Thursday, August 25, 2011

Medlin!



For a very long time I have heard tell of the virtues of team sports. I have heard how they instill comraderie, selflessness, loyalty, courage, and a variety of other virtues. And I have never argued with that. It is something I always knew and agreed with. But I have never experienced it.










Until I came to Lee.










Out of the many dorms at Lee I was slid into the last minute, last choice, infamously ramshackle Medlin Hall. I had no complaints. It is pretty clean and comfortable. But it is, come to find out, a lot more than that. On the Leevitical island across the street from the rest of landlocked Leeland there exists a bond and a brotherhood not yet experienced by me.










The Hall is not a sports team, but sports play a huge role in the social lives of we Leevites. I, for one, have never been good at athletic activity. I have always loved it. Truly. But we just aren't all born with the required machinery. I don't know what it is in some guys that make them so sharp at everything.










My short time in Medlin has seen an immediate pride. The hall is divided into four floors which each have a west and an east side. I am on (and proudly so) 1st floor East. But we all are chanters of Medlin. Whenever it is mentioned hands go up with thumbs touching and upside down making and M and a manly "Medlin!" is let out. Everybody knows Medlin when they see them.










Last night. That is, the 24th of August, the Medlinites all marched to the arena for a dodgeball tournament amongst themselves. Each floor had it's own wardrobe. I was elated to find that ours was a black out. We walked across the campus to the arena, leading us was a caped lodger. There was all sorts of oddities in the uniform department. Facepaint notwithstanding.










We got there and my team caught those 3 zillion m.p.h. balls like they were butterflies and all I could do was dodge like the unathlete I am. I finally said to God that I needed to be brave and jumped up to the front lines and caught one and there is no way I can dictate the exhileration that accompanied that. Even though the catches were practically worthless to the victory it was like being part of a team, an army. And when 1st floor East won (which of course we did) that rally in the middle was something you have to experience.










I have always known that team sports were something great, but I had never realized it. That makes all the difference.










Medlin!

Data segment
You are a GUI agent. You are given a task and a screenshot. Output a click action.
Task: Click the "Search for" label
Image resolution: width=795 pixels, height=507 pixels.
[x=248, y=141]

Stated goal
Print the portion of the blog post about Medlin Hall starting with "The Hall is not" and going on through "sharp at everything.". The data that comes after the blog post about Medlin Hall is not needed for this work.

Exercise output
The Hall is not a sports team, but sports play a huge role in the social lives of we Leevites. I, for one, have never been good at athletic activity. I have always loved it. Truly. But we just aren't all born with the required machinery. I don't know what it is in some guys that make them so sharp at everything.